[TEXTE FOURNI]:

⟨

Ce mur ne divisait aucune ville en deux, ne suivait aucune frontière nationale. Ce n’était tout au plus qu’une paroi de contreplaqué dans une cantine d’université. Un vulgaire assemblage de plaques de bois usées. Un élément de décor devenu invisible, comme l’était en son temps le siège de bus de Rosa Parks. L’Histoire a parfois l’espièglerie de se servir d’objets d’apparence futile…
Le 30 octobre, les étudiants de l’université des sciences d’Hormozgan, de la ville de Bandar Abbas, dans le sud de l’Iran, ont renversé la fine paroi qui séparait les filles des garçons dans leur cantine – la mixité y étant interdite – en criant tous en coeur : « Femme, vie, liberté ! »
Nous sommes aujourd’hui tant noyés dans un torrent d’images qu’on en vient à souhaiter à de simples vidéos amateures comme celles qui montrent cet événement d’avoir la chance d’éclipser toutes les autres, de faire une brillante carrière en ligne et de gagner rapidement la réputation historique qu’elles méritent.
Quand on connaît la portée symbolique d’un mur qui tombe… Pourvu que celui-ci ne nous déçoive pas !
A lire aussi: Femme, vie, liberté!

⟩

[EXTRAIT DES DONNÉES]:

⟨

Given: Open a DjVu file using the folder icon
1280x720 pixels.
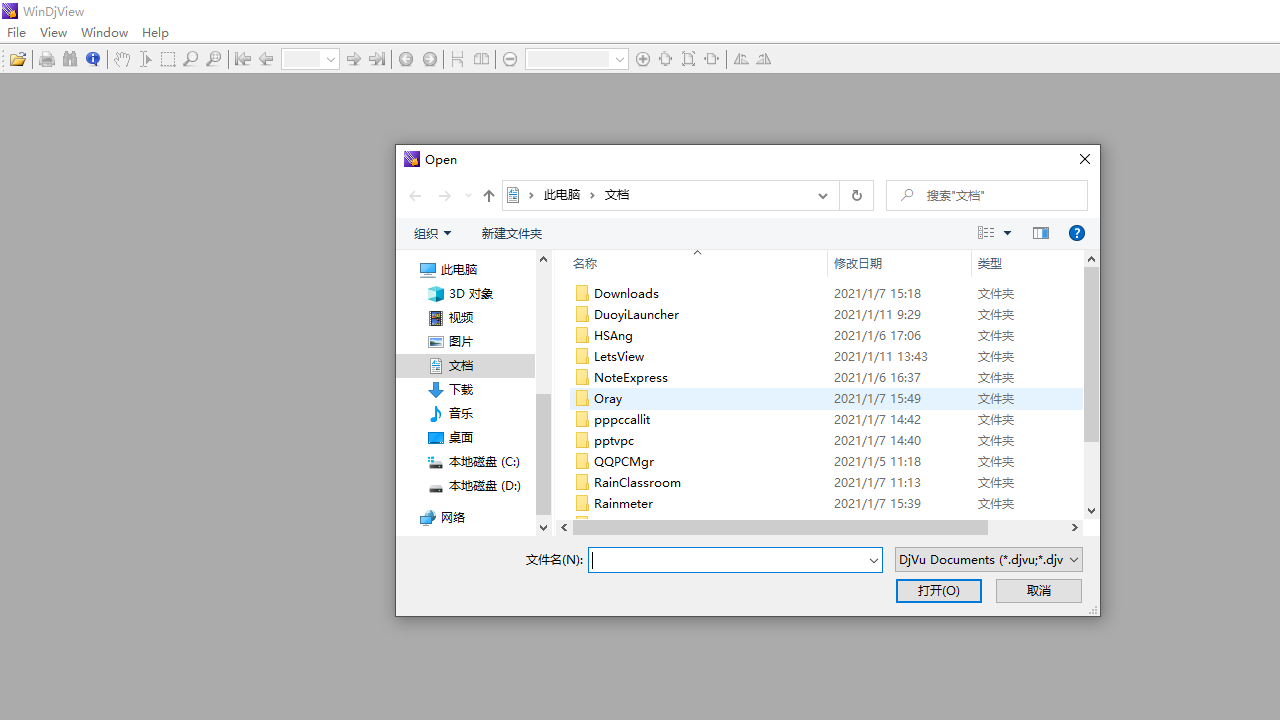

⟩

[CONSIGNES]:
(1) D'après le texte fourni, quels souhaits l'auteur forme-t-il pour les vidéos amateures montrant l'événement ? Énumérez-les tous.
(2) Traduisez en anglais cette phrase du texte fourni : « Ce n'était tout au plus qu'une paroi de contreplaqué dans une cantine d'université. »
(3) Dans le texte fourni, substituez « rempart » à « mur » et recopiez le passage qui commence aux mots « Nous sommes aujourd’hui » et s'arrête après « déçoive pas ! ».

[SOLUTIONS COMPLÈTES]:
(1)
- Avoir la chance d'éclipser toutes les autres
- Faire une brillante carrière en ligne
- Gagner rapidement la réputation historique qu'elles méritent

(2) It was, at most, nothing more than a plywood partition in a university cafeteria.

(3)
Nous sommes aujourd’hui tant noyés dans un torrent d’images qu’on en vient à souhaiter à de simples vidéos amateures comme celles qui montrent cet événement d’avoir la chance d’éclipser toutes les autres, de faire une brillante carrière en ligne et de gagner rapidement la réputation historique qu’elles méritent.
Quand on connaît la portée symbolique d’un rempart qui tombe… Pourvu que celui-ci ne nous déçoive pas !